Disclosure and Transparency Rules
For the purposes of DTR 4.1.5R(2) and DTR 4.1.8, this
Directors’ Report and the Strategic Report on pages 2 to 35
comprise the management report.
Employee involvement
The Group places significant emphasis on its employees’
involvement at all levels of the organisation. Employees are
kept informed of issues affecting the Group through formal
and informal meetings and through the Group’s internal
publications. The management team regularly communicates
matters of current interest and concern with employees.
Further information on employee engagement is included
in the Corporate Responsibility report on pages 30 to 35.
Details of the employees’ involvement in the Group’s share
plans are contained in the Remuneration Report.
Employment of disabled people
The business is committed to providing equal opportunities in
recruitment, training and development, and promotion. We
encourage applications from individuals with disabilities who
can do the job effectively and candidates will be considered
for each role they apply for. All efforts are made to retain
disabled colleagues in our employment including making any
reasonable readjustments to their roles. Every endeavour is
made to find suitable alternative employment and to retrain
any employee who becomes disabled while serving the Group.
Information on greenhouse
gas emissions
The information on greenhouse gas emissions that the
Company is required to disclose is set out in the Corporate
Responsibility report on page 34. This information is
incorporated into this Directors’ Report by reference and
is deemed to form part of this report.
Donations
No political donations were made during the period by
the Group.
Directors
Lord Livingston of Parkhead and Tony DeNunzio CBE were
appointed directors on 16 December 2015. On the same
date, John Gildersleeve and Roger Taylor both resigned
as directors.
The names, biographies and dates of appointment of the
current Board of directors are provided on pages 36 to 37.
With regard to the appointment and replacement of directors,
the Company is governed by its Articles of Association
(‘Articles’), the UK Corporate Governance Code (the ‘Code’),
the Companies Act 2006 (the ‘Act’) and related legislation.

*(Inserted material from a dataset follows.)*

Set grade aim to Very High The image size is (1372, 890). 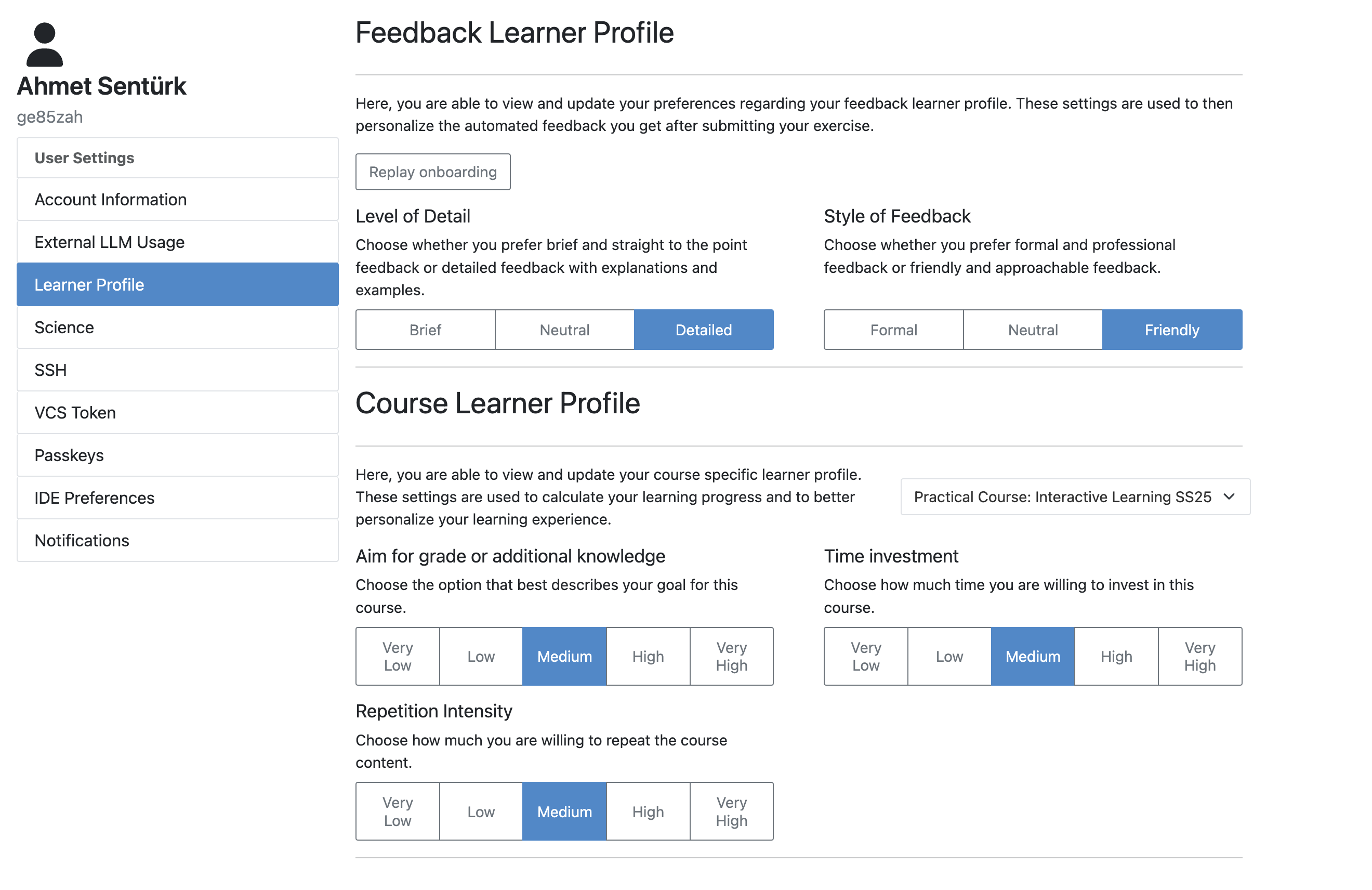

The Articles themselves may be amended by special
resolution of the shareholders. The Board has the power to
appoint new directors to fill a vacancy as long as the total
number of directors shall not exceed the maximum of 15 as
set out in the Articles. Any director appointed by the Board
will be appointed until the next annual general meeting where
they shall stand for election by shareholders.
In line with best practice and the Code, the Company has
determined that all directors will retire and offer themselves
for election or re-election at the 2016 Annual General
Meeting. The Remuneration Report provides details of
applicable service agreements for executive directors and
terms of appointment for non-executive directors. All the
directors proposed by the Board for either election or
re-election are being unanimously recommended for their
skills, experience and contribution they can bring to the
Board. This recommendation follows an independent
performance evaluation of the Board as a whole and the
contribution of individual directors.
During the year, no director had any material interest in any
contract of significance to the Group’s business. Their
interests, including those of any connected persons, in the
shares of the Company are outlined in the Remuneration
Report.
Subject to the Company’s Articles, the Act and any directions
given by the Company by special resolution, the business of
the Company will be managed by the Board which may
exercise all the powers of the Company, whether relating to
the management of the business of the Company or not.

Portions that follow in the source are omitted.